--- START ---

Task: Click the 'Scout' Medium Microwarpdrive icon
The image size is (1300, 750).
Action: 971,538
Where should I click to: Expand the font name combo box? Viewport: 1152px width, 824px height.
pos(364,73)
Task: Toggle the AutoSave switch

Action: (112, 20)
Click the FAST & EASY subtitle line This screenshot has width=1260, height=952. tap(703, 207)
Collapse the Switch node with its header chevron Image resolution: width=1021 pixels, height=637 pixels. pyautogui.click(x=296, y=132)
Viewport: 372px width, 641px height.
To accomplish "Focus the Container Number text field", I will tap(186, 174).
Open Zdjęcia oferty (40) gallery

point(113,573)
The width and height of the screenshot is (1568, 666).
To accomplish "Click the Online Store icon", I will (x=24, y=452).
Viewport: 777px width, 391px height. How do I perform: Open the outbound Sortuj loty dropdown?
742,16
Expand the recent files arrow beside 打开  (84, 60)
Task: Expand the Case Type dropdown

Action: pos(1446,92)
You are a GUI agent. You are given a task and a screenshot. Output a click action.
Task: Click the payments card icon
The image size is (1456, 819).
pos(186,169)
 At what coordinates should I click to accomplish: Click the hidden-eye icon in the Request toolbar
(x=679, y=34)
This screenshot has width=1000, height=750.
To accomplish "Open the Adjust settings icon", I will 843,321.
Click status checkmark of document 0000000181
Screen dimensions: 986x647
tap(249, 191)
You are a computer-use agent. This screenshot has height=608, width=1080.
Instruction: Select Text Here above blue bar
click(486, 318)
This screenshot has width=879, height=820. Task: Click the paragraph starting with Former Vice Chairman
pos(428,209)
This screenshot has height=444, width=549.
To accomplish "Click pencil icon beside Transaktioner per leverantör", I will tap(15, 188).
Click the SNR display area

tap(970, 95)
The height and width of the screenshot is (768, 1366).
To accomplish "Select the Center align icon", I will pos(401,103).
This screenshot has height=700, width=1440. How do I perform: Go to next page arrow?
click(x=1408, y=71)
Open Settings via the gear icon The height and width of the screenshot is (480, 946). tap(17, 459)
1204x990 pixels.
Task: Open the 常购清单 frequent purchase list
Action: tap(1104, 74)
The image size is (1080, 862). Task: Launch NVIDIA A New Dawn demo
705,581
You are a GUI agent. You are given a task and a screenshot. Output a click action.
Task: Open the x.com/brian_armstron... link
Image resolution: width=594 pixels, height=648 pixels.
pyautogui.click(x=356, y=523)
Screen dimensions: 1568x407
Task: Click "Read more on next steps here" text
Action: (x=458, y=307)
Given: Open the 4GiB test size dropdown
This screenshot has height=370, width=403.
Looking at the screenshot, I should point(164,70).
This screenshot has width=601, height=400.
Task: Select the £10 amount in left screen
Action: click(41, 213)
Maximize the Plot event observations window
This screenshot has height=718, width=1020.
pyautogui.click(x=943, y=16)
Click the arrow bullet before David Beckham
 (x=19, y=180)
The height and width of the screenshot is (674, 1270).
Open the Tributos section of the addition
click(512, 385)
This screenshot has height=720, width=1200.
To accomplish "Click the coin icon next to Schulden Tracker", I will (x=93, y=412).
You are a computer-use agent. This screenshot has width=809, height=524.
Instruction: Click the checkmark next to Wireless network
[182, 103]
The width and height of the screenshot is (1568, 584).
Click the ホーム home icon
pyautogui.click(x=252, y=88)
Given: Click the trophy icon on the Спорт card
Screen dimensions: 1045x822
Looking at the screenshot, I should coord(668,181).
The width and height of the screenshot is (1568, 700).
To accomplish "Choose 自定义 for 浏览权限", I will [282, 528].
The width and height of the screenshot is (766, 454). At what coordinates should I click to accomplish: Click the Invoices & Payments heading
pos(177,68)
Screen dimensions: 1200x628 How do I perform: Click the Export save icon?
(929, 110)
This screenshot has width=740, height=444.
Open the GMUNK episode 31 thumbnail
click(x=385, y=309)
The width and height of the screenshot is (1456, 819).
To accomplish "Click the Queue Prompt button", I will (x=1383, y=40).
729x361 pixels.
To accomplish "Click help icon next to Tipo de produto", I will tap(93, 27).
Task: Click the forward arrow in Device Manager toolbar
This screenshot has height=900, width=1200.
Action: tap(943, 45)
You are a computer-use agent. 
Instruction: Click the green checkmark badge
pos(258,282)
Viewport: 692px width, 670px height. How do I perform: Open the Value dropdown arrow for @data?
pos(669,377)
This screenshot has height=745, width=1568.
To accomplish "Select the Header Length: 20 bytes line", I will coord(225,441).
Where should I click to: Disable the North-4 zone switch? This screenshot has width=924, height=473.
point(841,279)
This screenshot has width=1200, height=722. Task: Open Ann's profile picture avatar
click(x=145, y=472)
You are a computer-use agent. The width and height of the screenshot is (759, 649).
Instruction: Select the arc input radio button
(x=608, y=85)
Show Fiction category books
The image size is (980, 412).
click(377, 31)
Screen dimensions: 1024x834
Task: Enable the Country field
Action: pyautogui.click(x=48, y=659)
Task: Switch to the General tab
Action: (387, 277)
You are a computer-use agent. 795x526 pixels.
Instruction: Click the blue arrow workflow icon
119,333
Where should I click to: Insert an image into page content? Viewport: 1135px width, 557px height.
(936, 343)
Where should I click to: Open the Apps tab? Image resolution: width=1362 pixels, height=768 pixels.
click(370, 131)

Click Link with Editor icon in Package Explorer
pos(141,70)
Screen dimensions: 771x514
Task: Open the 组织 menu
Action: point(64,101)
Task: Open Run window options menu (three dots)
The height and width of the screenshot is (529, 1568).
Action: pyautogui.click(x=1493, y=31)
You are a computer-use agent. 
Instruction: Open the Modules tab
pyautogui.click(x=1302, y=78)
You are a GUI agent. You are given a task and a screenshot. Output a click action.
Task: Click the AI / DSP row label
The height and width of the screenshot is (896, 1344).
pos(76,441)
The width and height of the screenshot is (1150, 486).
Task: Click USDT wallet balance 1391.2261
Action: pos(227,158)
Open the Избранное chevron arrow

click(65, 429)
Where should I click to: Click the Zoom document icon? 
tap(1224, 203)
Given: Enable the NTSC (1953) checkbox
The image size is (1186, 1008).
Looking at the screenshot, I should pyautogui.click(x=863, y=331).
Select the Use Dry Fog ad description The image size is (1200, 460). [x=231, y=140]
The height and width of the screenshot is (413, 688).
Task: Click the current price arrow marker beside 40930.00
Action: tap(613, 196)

--- END ---

» **WORK REQUEST**: Word for word, retype all of the entries above.

» **RESULT OF THE EXERCISE**:
Task: Click the 'Scout' Medium Microwarpdrive icon
The image size is (1300, 750).
Action: 971,538
Where should I click to: Expand the font name combo box? Viewport: 1152px width, 824px height.
pos(364,73)
Task: Toggle the AutoSave switch

Action: (112, 20)
Click the FAST & EASY subtitle line This screenshot has width=1260, height=952. tap(703, 207)
Collapse the Switch node with its header chevron Image resolution: width=1021 pixels, height=637 pixels. pyautogui.click(x=296, y=132)
Viewport: 372px width, 641px height.
To accomplish "Focus the Container Number text field", I will tap(186, 174).
Open Zdjęcia oferty (40) gallery

point(113,573)
The width and height of the screenshot is (1568, 666).
To accomplish "Click the Online Store icon", I will (x=24, y=452).
Viewport: 777px width, 391px height. How do I perform: Open the outbound Sortuj loty dropdown?
742,16
Expand the recent files arrow beside 打开  (84, 60)
Task: Expand the Case Type dropdown

Action: pos(1446,92)
You are a GUI agent. You are given a task and a screenshot. Output a click action.
Task: Click the payments card icon
The image size is (1456, 819).
pos(186,169)
 At what coordinates should I click to accomplish: Click the hidden-eye icon in the Request toolbar
(x=679, y=34)
This screenshot has width=1000, height=750.
To accomplish "Open the Adjust settings icon", I will 843,321.
Click status checkmark of document 0000000181
Screen dimensions: 986x647
tap(249, 191)
You are a computer-use agent. This screenshot has height=608, width=1080.
Instruction: Select Text Here above blue bar
click(486, 318)
This screenshot has width=879, height=820. Task: Click the paragraph starting with Former Vice Chairman
pos(428,209)
This screenshot has height=444, width=549.
To accomplish "Click pencil icon beside Transaktioner per leverantör", I will tap(15, 188).
Click the SNR display area

tap(970, 95)
The height and width of the screenshot is (768, 1366).
To accomplish "Select the Center align icon", I will pos(401,103).
This screenshot has height=700, width=1440. How do I perform: Go to next page arrow?
click(x=1408, y=71)
Open Settings via the gear icon The height and width of the screenshot is (480, 946). tap(17, 459)
1204x990 pixels.
Task: Open the 常购清单 frequent purchase list
Action: tap(1104, 74)
The image size is (1080, 862). Task: Launch NVIDIA A New Dawn demo
705,581
You are a GUI agent. You are given a task and a screenshot. Output a click action.
Task: Open the x.com/brian_armstron... link
Image resolution: width=594 pixels, height=648 pixels.
pyautogui.click(x=356, y=523)
Screen dimensions: 1568x407
Task: Click "Read more on next steps here" text
Action: (x=458, y=307)
Given: Open the 4GiB test size dropdown
This screenshot has height=370, width=403.
Looking at the screenshot, I should point(164,70).
This screenshot has width=601, height=400.
Task: Select the £10 amount in left screen
Action: click(41, 213)
Maximize the Plot event observations window
This screenshot has height=718, width=1020.
pyautogui.click(x=943, y=16)
Click the arrow bullet before David Beckham
 (x=19, y=180)
The height and width of the screenshot is (674, 1270).
Open the Tributos section of the addition
click(512, 385)
This screenshot has height=720, width=1200.
To accomplish "Click the coin icon next to Schulden Tracker", I will (x=93, y=412).
You are a computer-use agent. This screenshot has width=809, height=524.
Instruction: Click the checkmark next to Wireless network
[182, 103]
The width and height of the screenshot is (1568, 584).
Click the ホーム home icon
pyautogui.click(x=252, y=88)
Given: Click the trophy icon on the Спорт card
Screen dimensions: 1045x822
Looking at the screenshot, I should coord(668,181).
The width and height of the screenshot is (1568, 700).
To accomplish "Choose 自定义 for 浏览权限", I will [282, 528].
The width and height of the screenshot is (766, 454). At what coordinates should I click to accomplish: Click the Invoices & Payments heading
pos(177,68)
Screen dimensions: 1200x628 How do I perform: Click the Export save icon?
(929, 110)
This screenshot has width=740, height=444.
Open the GMUNK episode 31 thumbnail
click(x=385, y=309)
The width and height of the screenshot is (1456, 819).
To accomplish "Click the Queue Prompt button", I will (x=1383, y=40).
729x361 pixels.
To accomplish "Click help icon next to Tipo de produto", I will tap(93, 27).
Task: Click the forward arrow in Device Manager toolbar
This screenshot has height=900, width=1200.
Action: tap(943, 45)
You are a computer-use agent. 
Instruction: Click the green checkmark badge
pos(258,282)
Viewport: 692px width, 670px height. How do I perform: Open the Value dropdown arrow for @data?
pos(669,377)
This screenshot has height=745, width=1568.
To accomplish "Select the Header Length: 20 bytes line", I will coord(225,441).
Where should I click to: Disable the North-4 zone switch? This screenshot has width=924, height=473.
point(841,279)
This screenshot has width=1200, height=722. Task: Open Ann's profile picture avatar
click(x=145, y=472)
You are a computer-use agent. The width and height of the screenshot is (759, 649).
Instruction: Select the arc input radio button
(x=608, y=85)
Show Fiction category books
The image size is (980, 412).
click(377, 31)
Screen dimensions: 1024x834
Task: Enable the Country field
Action: pyautogui.click(x=48, y=659)
Task: Switch to the General tab
Action: (387, 277)
You are a computer-use agent. 795x526 pixels.
Instruction: Click the blue arrow workflow icon
119,333
Where should I click to: Insert an image into page content? Viewport: 1135px width, 557px height.
(936, 343)
Where should I click to: Open the Apps tab? Image resolution: width=1362 pixels, height=768 pixels.
click(370, 131)

Click Link with Editor icon in Package Explorer
pos(141,70)
Screen dimensions: 771x514
Task: Open the 组织 menu
Action: point(64,101)
Task: Open Run window options menu (three dots)
The height and width of the screenshot is (529, 1568).
Action: pyautogui.click(x=1493, y=31)
You are a computer-use agent. 
Instruction: Open the Modules tab
pyautogui.click(x=1302, y=78)
You are a GUI agent. You are given a task and a screenshot. Output a click action.
Task: Click the AI / DSP row label
The height and width of the screenshot is (896, 1344).
pos(76,441)
The width and height of the screenshot is (1150, 486).
Task: Click USDT wallet balance 1391.2261
Action: pos(227,158)
Open the Избранное chevron arrow

click(65, 429)
Where should I click to: Click the Zoom document icon? 
tap(1224, 203)
Given: Enable the NTSC (1953) checkbox
The image size is (1186, 1008).
Looking at the screenshot, I should pyautogui.click(x=863, y=331).
Select the Use Dry Fog ad description The image size is (1200, 460). [x=231, y=140]
The height and width of the screenshot is (413, 688).
Task: Click the current price arrow marker beside 40930.00
Action: tap(613, 196)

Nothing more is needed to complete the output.